I feel like people support toxic relationships because the bad boy "iS hOt". Like, fucking hell no. It don't matter if the guy is so hot that he can be the son of the goddess Aphrodite, toxic relationships are toxic relationships. Just because the guy is "hot" or the two people are "hot" in the toxic relationship, doesn't mean you should support the relationship. Also, I forgot to touch this on my previous chapter, but reason most authors use when creating a bad boy and making him the abuser in a toxic relationship is because he was abused, and that's why so many people brush off the bad things he did. Regardless of him having a rough past or being abused, he is still responsible for all the bad things he's done himself and that don't give you the right to justify his actions— especially in a toxic relationship. I can name many examples where the authors do this, but I wanna make this quick (the books names are After and Fifty Shades of Grey. Worst books in the history of books).

The point is, is that toxic relationships aren't something to romanticize. Toxic relationships aren't something to root for and be like "oh, this relationship is romantic! I wanna be in a relationship like this, too!"
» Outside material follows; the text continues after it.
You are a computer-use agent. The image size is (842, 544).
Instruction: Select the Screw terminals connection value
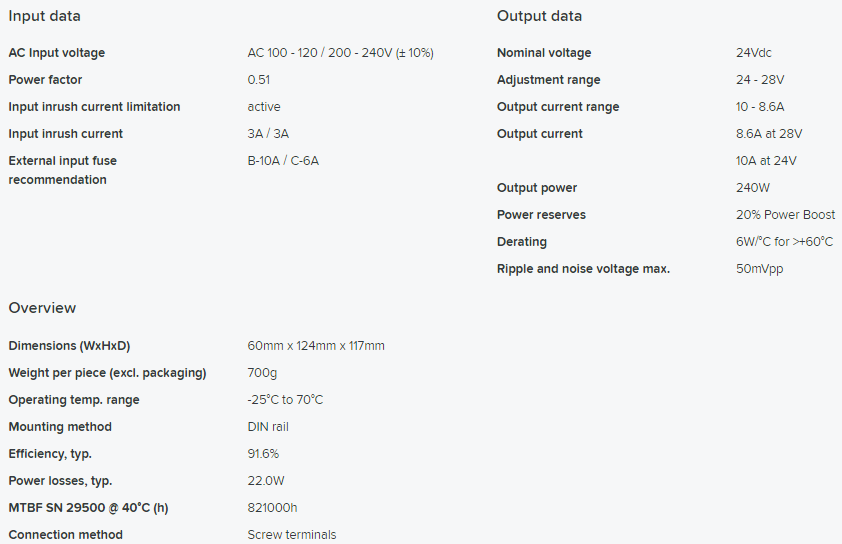(x=292, y=535)
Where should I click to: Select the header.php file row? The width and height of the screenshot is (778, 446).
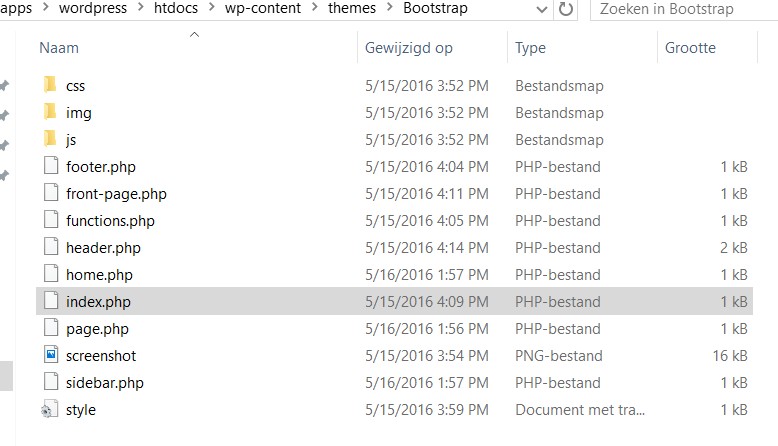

Whatever happened to healthy relationships? Healthy relationships are a real thing, you know. I know toxic relationships are real and do exist, but so do healthy relationships. I feel like people don't write healthy relationships because they're "boring" or "unexciting" or "don't bring any drama or action" but hey, I'd rather take the healthy relationships then a toxic relationship full of mistrust, manipulation, belittlement, and abuse.